The Community Eye Hospital Model
Each Community Eye Hospital is based on a 3-4 floor building plan (1000 sq meters) and treats between 30,000-40,000 patients per year, at site. Hospitals use effective and robust medical equipment, which has been tried and tested for use in low-resource settings.
A CEH is, typically, staffed by 20-25 persons, including two to three ophthalmologists. Core services on offer are as follows:
- Cataract surgery, using SICS and phacoemulsification techniques
- Glaucoma treatment
- Diabetic retinapathy treatment
- Refractive error treatment
- Minor surgeries (pterygium, etc.)
- Non-invasive treatment (conjunctivitis, other minor eye ailments)
Hospitals also provide Outreach Microsurgical Eye Clinics (OMECs), delivering the above services to rural communities, and treating an additional 5,000-10,000 patients a year. OMECs are followed up by site visits a month later to ensure a high-level of post-operative/treatment care. OMECs are conducted according to guided standard operating procedures for screening, diagnosis, surgery, and post-operative care.
Affordable, Sustainable, Effective and Replicable/Scalable
The CEH business model has been customized to provide affordable services at a high volume. In particular, Dr Ruit and his team at Tilganga have refined the delivery of eye care in low-resource settings.
In most developed countries, cataracts are removed using phacoemulsification techniques.

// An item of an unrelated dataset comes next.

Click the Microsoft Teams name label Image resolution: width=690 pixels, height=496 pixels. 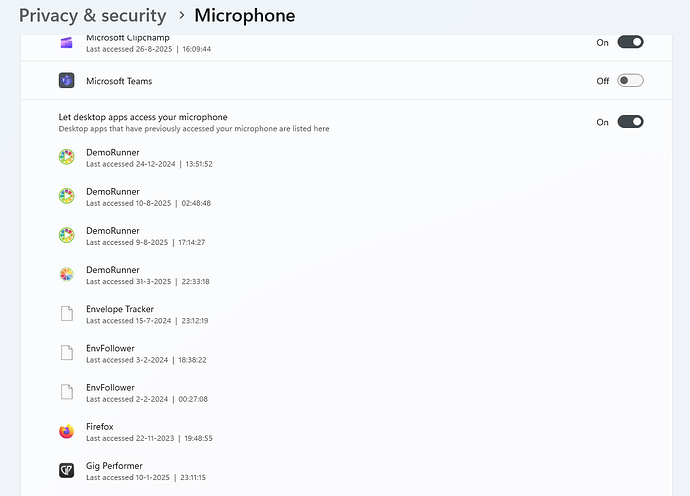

These involve the use of a high-frequency ultrasound device to breaks up the cataract, before its removal, and replace it with a new, clear intraocular lens.
SICS, by contrast, is less complicated and, consequently, it is considerably cheaper than phacoemulsification. A small incision is made in the eye and the lens removed manually. The technique requires less complex equipment and surgeons can be trained more quickly in it. It is also very well suited to high volume, and is much quicker to execute than phacoemulsification techniques. The ability of Community Eye Hospitals to provide high volume services is crucial as there are large backlogs of cases in each proposed location.
CEH utilize the profits gained by paying patients to subsidize/pay for the treatment of poor patients and ensures hospitals’ financial independence. In established hospitals, the income generated by premium patients (approximately 15 per cent of total), is used to subsidize economy patients (39 per cent) and cover the costs of non-fee paying patients (47 per cent).
SICS is virtually as effective as phacoemulsification techniques. A 2013 review (Cochrane) of 108 randomized trials found both comparable in terms of visual acuity outcomes and complications.
Replicable and Scalable
The CEH model has already been successfully replicated and exported. Dr Ruit and his team have established hospitals in Kalimpong (India), Lhasa (China) and Hetauda (Nepal). Each new hospital has been established with minimal cost, has been highly effective and gained financial independence.
As part of The Ruit Foundation’s commitment to sustainability and capacity building, Community Eye Hospitals also serve as centres for training local ophthalmologists. Hospitals train ophthalmologists in the operational procedures required to perform all treatments (SICS, phacoemulsification, pterygium graft, glaucoma, retina, ocuplasty, keratoplasty). Hospitals also serve as models of best practice, and provide training to other local eye care professionals. The model of best practice offered extends beyond the provision of services. The CEH business model is a beacon for other national and regional eye-care services, exemplifying an affordable and sustainable approach, with the potential for replication.